When Afghan singer Naghma steps onto a stage, even a modest one in a London wedding hall, the room changes, the lights may be harsh, and the sound imperfect, but the crowd’s reaction says it all — she carries something far greater than music. For Afghans scattered across the world, Naghma represents home, memory, and resilience wrapped in melody.
Now in her early sixties, Naghma has spent more than four decades singing through the wars and heartbreak that have shaped modern Afghanistan. Her voice has been a companion to generations who’ve lived through exile, loss, and longing. “My life story is truly tragic,” she said in an interview with The New York Times. “We were five brothers and three sisters. All of my brothers were killed serving in the army. One sister was killed in Kabul. Only one sister is still alive.”
Despite all this, Naghma’s presence is radiant — her laugh quick, her smile dazzling. She continues to perform across Europe, Asia, and the Middle East, even as she’s unable to return home to sing. Since the Taliban regained control of Kabul in 2021 and banned music once again, her songs have become a bridge between Afghans in exile and those still enduring silence.
For many, Naghma is more than a singer. She’s a voice that speaks when others cannot. At her concerts, fans describe her as a champion for women, for the displaced, for a nation still searching for its rhythm. One attendee told the Times, “I love her poetry. She sings for the country and for women. She paved the way for many other young artists to come forward, and she tolerated beatings and insults for her singing.”
Her music has always carried messages of resistance, even when disguised as lullabies or love songs. In 2013, when the Taliban were still an insurgent force, she recorded an a cappella plea:
“Please don’t destroy my school,
I need to be educated,
I am an Afghan girl.”
She’s performed similar songs since, using her voice to ask for what many girls in Afghanistan can no longer say aloud — the right to learn, to live, to dream.
But Naghma’s journey has never been simple. As a young performer in the late 1970s, she joined Radio Afghanistan, where she met her first husband, Mangal, and became half of the country’s most beloved musical duo—their songs of love and longing filled airwaves at a time when music itself became political. Under communist rule, singers were celebrated yet controlled, expected to perform for government events and the military.
Naghma recalled being ordered to record songs meant to boost morale, even while she was grieving her sister’s death — a tragedy she believes was meant for her.
Soon after, she fled Kabul with her children, beginning a life in exile that took her from Pakistan to Dubai, and eventually to the United States. Along the way, she kept singing — for refugees, for the Afghan diaspora, for the country she could not return to freely.
Now living in Sacramento, she still feels that ache of distance.
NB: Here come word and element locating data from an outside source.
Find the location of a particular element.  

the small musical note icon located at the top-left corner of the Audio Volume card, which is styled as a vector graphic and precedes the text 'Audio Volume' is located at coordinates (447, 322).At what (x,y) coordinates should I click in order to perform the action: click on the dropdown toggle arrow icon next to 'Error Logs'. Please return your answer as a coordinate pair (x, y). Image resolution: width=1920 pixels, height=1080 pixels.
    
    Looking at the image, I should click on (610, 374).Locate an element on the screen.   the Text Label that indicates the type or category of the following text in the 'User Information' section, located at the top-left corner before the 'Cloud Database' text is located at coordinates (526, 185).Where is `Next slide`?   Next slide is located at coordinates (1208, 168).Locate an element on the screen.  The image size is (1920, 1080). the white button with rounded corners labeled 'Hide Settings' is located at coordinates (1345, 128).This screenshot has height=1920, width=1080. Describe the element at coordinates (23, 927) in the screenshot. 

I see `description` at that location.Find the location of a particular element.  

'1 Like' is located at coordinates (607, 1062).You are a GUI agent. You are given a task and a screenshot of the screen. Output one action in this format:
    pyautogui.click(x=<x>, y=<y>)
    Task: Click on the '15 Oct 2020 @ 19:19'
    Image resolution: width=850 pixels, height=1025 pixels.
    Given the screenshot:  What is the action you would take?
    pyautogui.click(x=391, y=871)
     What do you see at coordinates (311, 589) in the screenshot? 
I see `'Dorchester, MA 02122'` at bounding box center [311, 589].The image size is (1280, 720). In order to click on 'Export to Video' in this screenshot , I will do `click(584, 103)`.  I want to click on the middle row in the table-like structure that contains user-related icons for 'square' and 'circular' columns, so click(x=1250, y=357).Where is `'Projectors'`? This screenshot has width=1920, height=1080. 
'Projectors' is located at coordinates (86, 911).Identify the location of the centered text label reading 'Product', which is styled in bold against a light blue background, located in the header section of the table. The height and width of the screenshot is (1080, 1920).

In her interview, she spoke of mentoring a friend’s daughter in Afghanistan, a girl who became depressed after being barred from school. “With leaders like the current ones, how can I give women a message when I’m sitting here, and over there, the girls are not able to go to school, and the women have no rights?”
Even so, her hope flickers through her songs. At her London concert, she told the crowd, “I want to sing for you songs that will take you back to Afghanistan and give you love for one another.” Her voice rose through the hall, carrying the words:
“From these high mountains
I will fill your laps
With mulberries, pine nuts,
And blessings, poured freely.”
For Afghans listening that night — and for those scattered across the world — it was more than a performance. It was a reminder that even when silence is forced upon a people, someone will always find a way to sing.